Europe proved unperturbed by it all, rugged in a long, thickly furred huque, hair down in a long plait; she watched everything through her pink quartz-lensed spectacles with regal equanimity. Nothing reached her, and for this Rossamund was deeply grateful. For no matter how the lugubrious threwd pressed in or the chill gripped, the young lighter felt that all things might be compassed with the Branden Rose at the lead.
"My, this is a dreary land," she said, looking around at her two companions. "Yes?"
Rossamund nodded.
From her den of furs Threnody raised an eyebrow and barely shrugged.
"And dreary company too…" Europe arched her spoored brow.
Along his side of the road Rossamund discovered the low, half-buried strongworks he had first spied between Makepeace and Hinkerseigh. This time they were positioned at every third lamp, looking very much like sunken fortifications. But to what purpose? Rossamund wondered.
Built on the connection with the northeast running Louth-Hurry Road, Patrishalt was much like every other cothouse they had passed. With nothing to recommend it as a rest-stop, the lentum delivered a small amount of mail and carried on.

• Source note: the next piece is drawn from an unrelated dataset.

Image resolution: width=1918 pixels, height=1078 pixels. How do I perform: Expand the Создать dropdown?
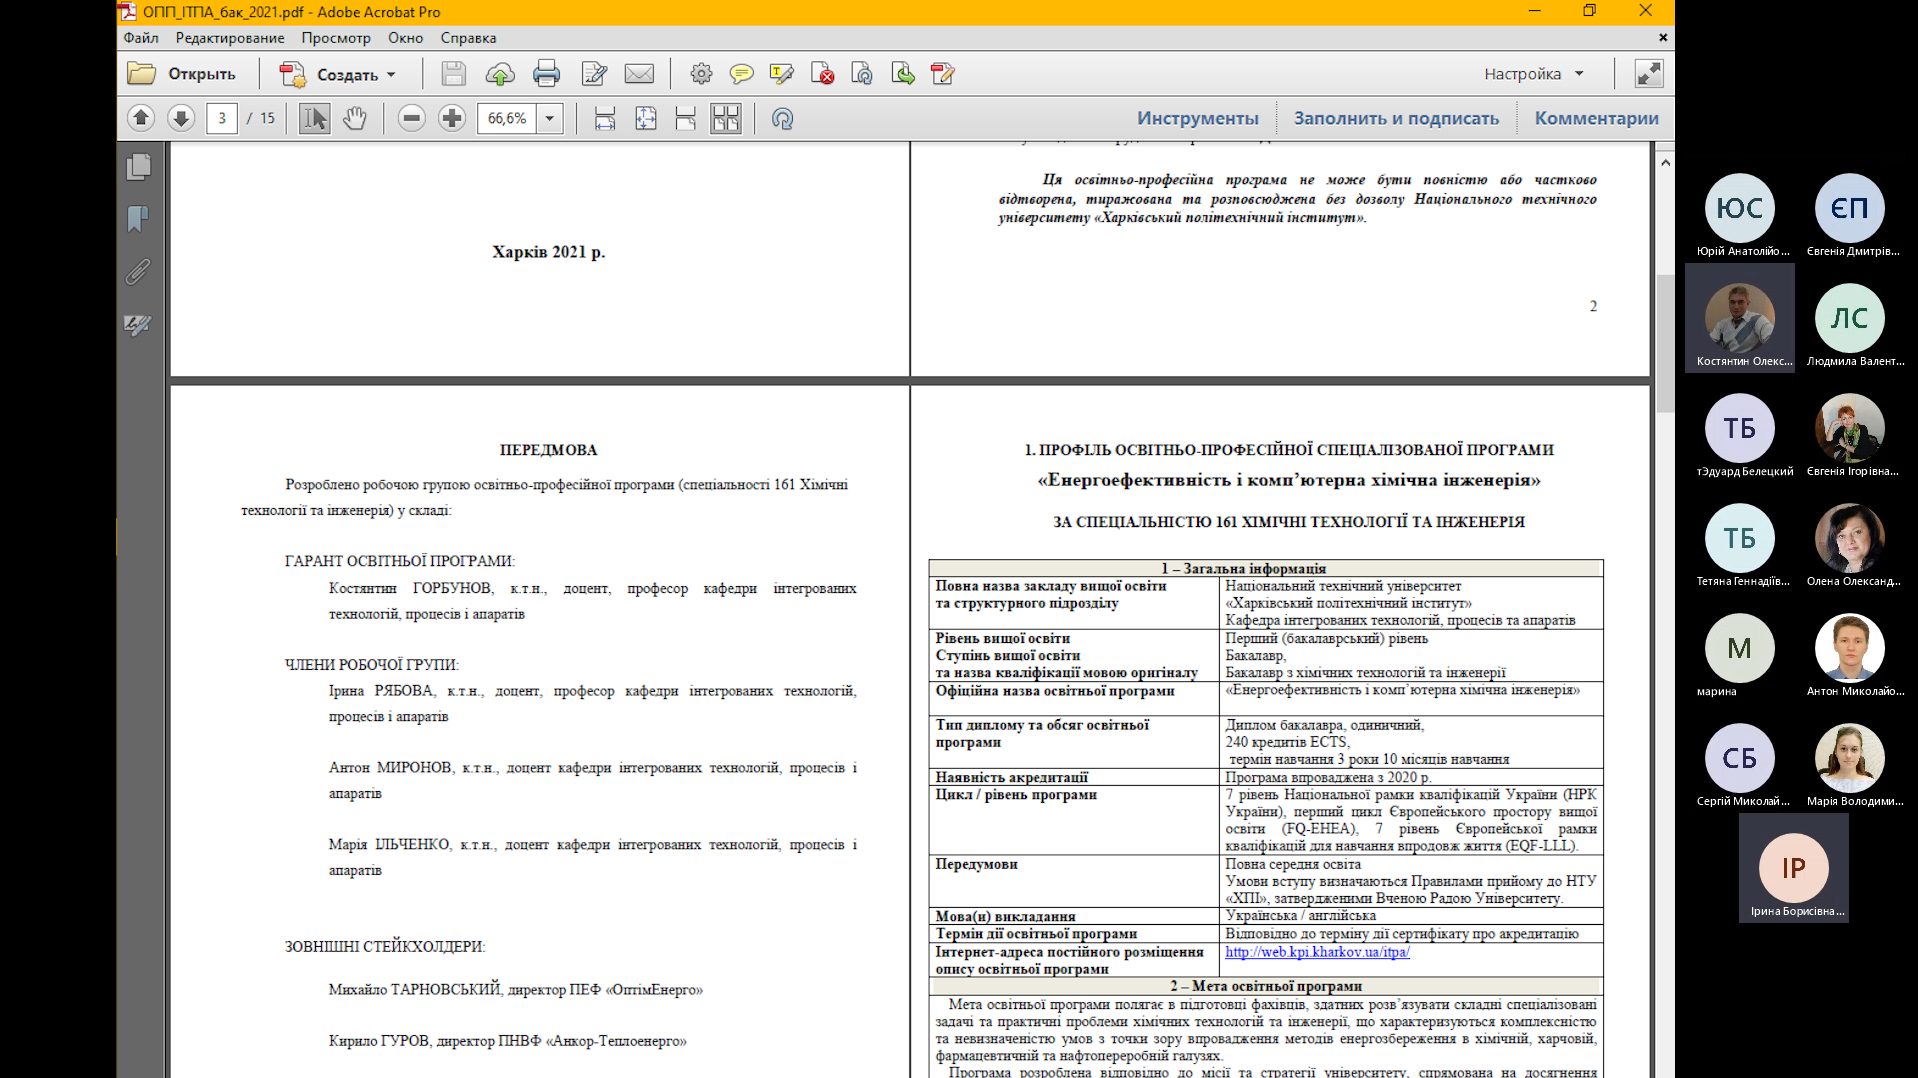point(391,75)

The country varied little, and by the time they achieved Cripplebolt two hours later, all three passengers were dozing. When the lentum was back on its way east with a fresh, new-shabraqued team, Rossamund tucked into the provender bought at Wightfastseigh. Threnody grimaced from over her duodecimo with open disgust as he chewed on the pork sausage in one bite and took a spoon of preserved apricots, plopping about in their earthen jar, in another.
Hiss-CRACK! A musket shot just above shattered the delight of his light repast. It was followed by a short series of thumps joining the din of travel, a pause and then Hiss-CRACK!
"What is happening?" cried Rossamund, ducking at the smack of the second discharge. A puff of gun-smoke burst above, on his side of the lentum, to be whipped away by wind of the vehicle's passage.
"I think you'll find they are warning off a passing nicker," Europe said calmly.
Threnody clambered over to the same side and joined him in a search of the passing land without, frustrated that her view was blocked by the window-grille. "I cannot see what they shoot at," she complained, leaning over Rossamund. "They'd better hit it, the cheeky bugaboo!" she hissed.
"For the nicker's sake let's hope they do." Europe peered briefly through the window-grille. "It would be a kinder death to have a musket ball in your meat than come to hand strokes with me."
There were no further shots and no beast assailed them. The lentum made good time on this flat straight road, and in the paleness of the eastern quarter of the evening sky they spied the rectangular towers of a settlement a-sparkle with lights easily seen from the straightness of the plain.The township of Bleak Lynche.